Egypt Has Crisis Experience to Handle a Fed Taper, Minister Says
Egypt’s finance minister voiced confidence in his country’s ability to cope should the U.S. Federal Reserve start tapering its pandemic stimulus, a risk because that may undercut the North African nation’s appeal among investors.
“We are closely monitoring” how the Fed’s decision could affect the cost of borrowing, Mohamed Maait said in an interview with Bloomberg TV. “We are taking into consideration our experience with such a situation,” he said, recalling the more than $20 billion that left the country over the past three years as a result of volatility in emerging markets and the impact of the Covid-19 pandemic.
“We have to be ready, always,” Maait said.
Egypt’s authorities have plenty of recent experience in crisis management, after a crippling dollar shortage prompted a currency devaluation and sweeping reforms in 2016 that were backed by a $12 billion International Monetary Fund program. That was followed by another loan to help cope with the pandemic.
IMF backing helped draw in investors enamored with a real interest rate that’s one of the highest among more than 50 major economies tracked by Bloomberg. They subsequently pumped billions of dollars into the local debt market.
But that kind of appeal has come at a price.

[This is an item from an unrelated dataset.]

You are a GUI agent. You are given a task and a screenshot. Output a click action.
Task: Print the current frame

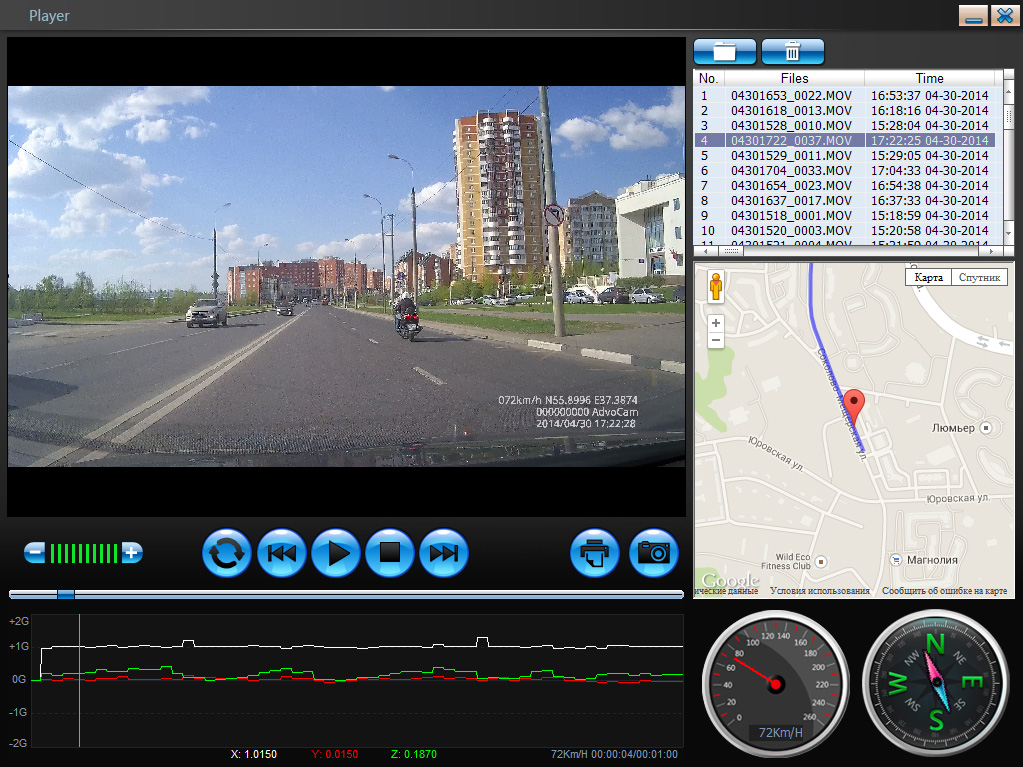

S&P Global Ratings warned in a recent report that Egypt’s reliance on borrowing has left it with a crippling debt-service burden that’s one of the heaviest among all sovereigns. It said authorities need to get more funding from equity sources if the country is to weather a potential increase in global interest rates.
Maait downplayed those concerns. “We are containing debt-to-GDP ratio in the corona time,” he said.
Debt servicing accounted for 36% of budget spending as of June, down from 40% a year earlier, and the government aims to cut it to 32% by end of June 2022, Maait said. It’s also working to improve the investment environment and wants to see foreign-direct investment inflows into projects that “can be part of our economic growth,” helping create jobs and boost exports, he said.
The minister outlined some other key goals:
- Egypt aims to have its local debt settled by Belgium-based Euroclear Bank SA in the first quarter of next year, instead of the November date targeted earlier. Some technical issues are still being discussed.
- Egypt also hopes to “soon” get its notes included in JPMorgan Chase & Co.’s Government Bond Index for emerging markets-- which attracts investments from passive funds that track the gauge.
Egypt also hopes to issue its first sovereign sukuk bond in the first half of 2022, he said. “We haven’t decided the size yet, but it may range between $500 million and $700 million.”
Asked if Egypt was planning to approach the IMF for an agreement that doesn’t involve borrowing to help cement investor confidence, Maait said the engagement with the fund “will continue, whatever the form.”
Maait also said:
- Egypt is targeting 5.5% economic growth in the current fiscal year and 6% in the next year.
- Focus on mega-projects is the main driver of economic growth
- Inflation in Egypt is “transitory.” Once the current spike in global prices eases, “I’m expecting inflation to start coming down and things will move to normal.”